Liste des tâches >>
[a] Selon le passage fourni, combien d'années d'épiscopat Mgr Sébastien-Joseph Muyengo compte-t-il à la tête du diocèse d'Uvira ?
[b] Recopiez fidèlement, dans le passage fourni, la partie qui commence par les mots « À l’occasion de » et se termine par les mots « pour quelle cause. ».

« il est naïf de croire que ceux qui nous font la guerre apportent des solutions »

À l’occasion de ses dix ans d’épiscopat à la tête du diocèse d’Uvira (RD-Congo) dans la région des Grands Lacs en proie à l’insécurité, Mgr Sébastien-Joseph Muyengo dénonce pour la énième fois l’expansion de la guerre dans les Kivu. « Un dialogue sur le fond du mensonge ne peut qu’accoucher d’une souris », accuse-t-il.

La Croix Africa : Quelle est la situation sociopolitique actuelle dans la région des Grands Lacs ?

Mgr Muyengo : La multiplicité des conflits dans le monde nous ferait presque oublier ce qui se passe chez nous sur les hauts plateaux d’Uvira, Mwenga et Fizi : là des troupes étrangères du Rwanda et du Burundi, différentes milices congolaises et les forces armées de RDC se battent, sans qu’on ne sache toujours très bien qui est avec qui et pour quelle cause.

Aujourd’hui, Minembwe (au Sud-Kivu), comme Bunagana (au Nord-Kivu), sont devenus comme des territoires autonomes au sein de la RDC. Et à en croire les informations qui circulent sur des réseaux sociaux, beaucoup d’éléments de M23 qui font la guerre dans le Nord-Kivu s’infiltrent de plus en plus dans les hauts plateaux, prêts à sauter sur Uvira, Baraka et pourquoi pas rejoindre Bukavu. Ce sera alors l’achèvement du processus de balkanisation tant rêvé par certains, tant à l’intérieur qu’à l’extérieur du pays.

Après les condamnations des États-Unis et de la France face à la présence rwandaise en RDC (1), qu’attendre de la communauté internationale ?

Jeu de données >>

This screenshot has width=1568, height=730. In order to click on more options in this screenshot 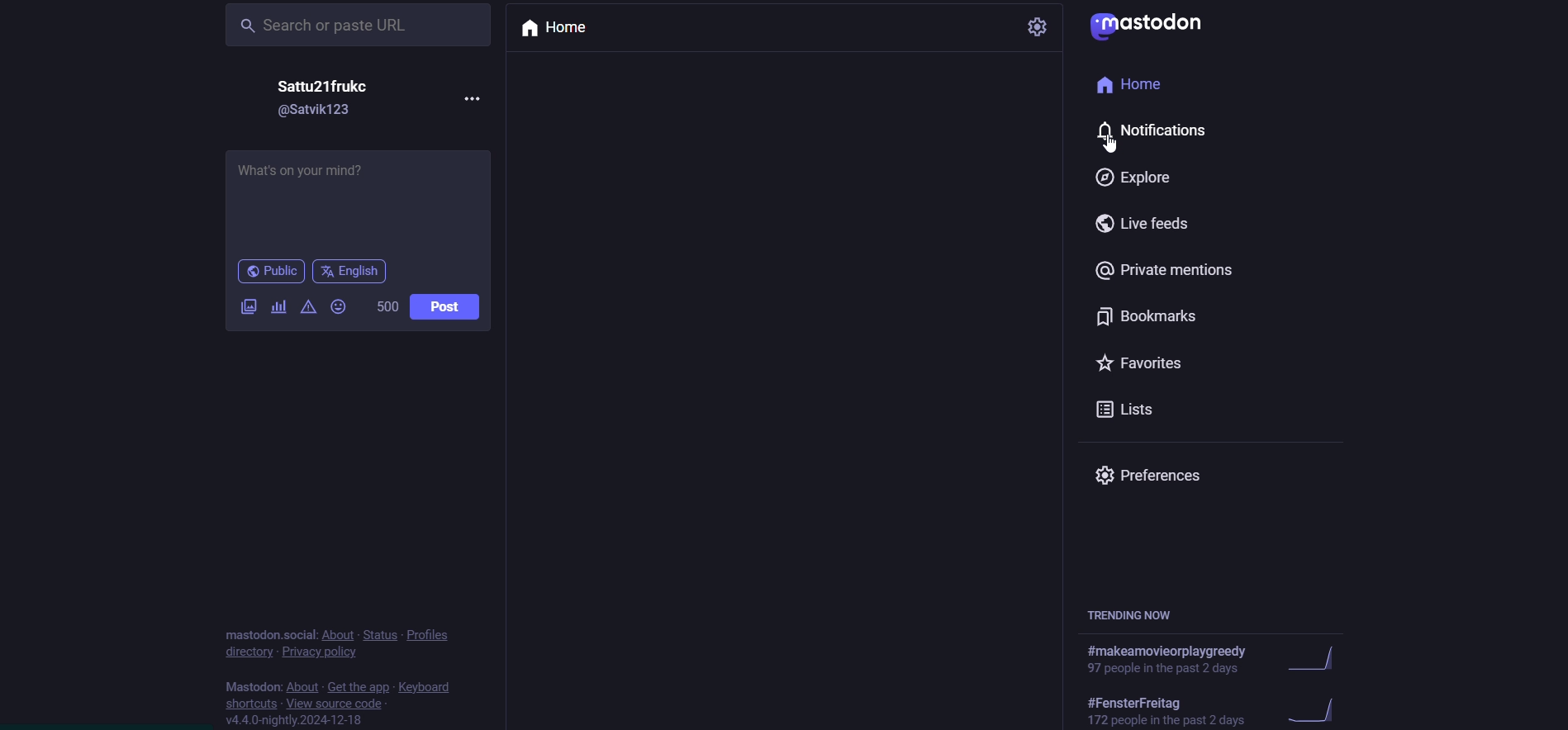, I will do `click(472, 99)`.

* * *

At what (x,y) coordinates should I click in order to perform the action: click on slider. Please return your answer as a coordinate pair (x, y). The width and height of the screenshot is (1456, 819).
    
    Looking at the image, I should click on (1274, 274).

Les réponses >>
[a] Dix ans.

[b]
À l’occasion de ses dix ans d’épiscopat à la tête du diocèse d’Uvira (RD-Congo) dans la région des Grands Lacs en proie à l’insécurité, Mgr Sébastien-Joseph Muyengo dénonce pour la énième fois l’expansion de la guerre dans les Kivu. « Un dialogue sur le fond du mensonge ne peut qu’accoucher d’une souris », accuse-t-il.

La Croix Africa : Quelle est la situation sociopolitique actuelle dans la région des Grands Lacs ?

Mgr Muyengo : La multiplicité des conflits dans le monde nous ferait presque oublier ce qui se passe chez nous sur les hauts plateaux d’Uvira, Mwenga et Fizi : là des troupes étrangères du Rwanda et du Burundi, différentes milices congolaises et les forces armées de RDC se battent, sans qu’on ne sache toujours très bien qui est avec qui et pour quelle cause.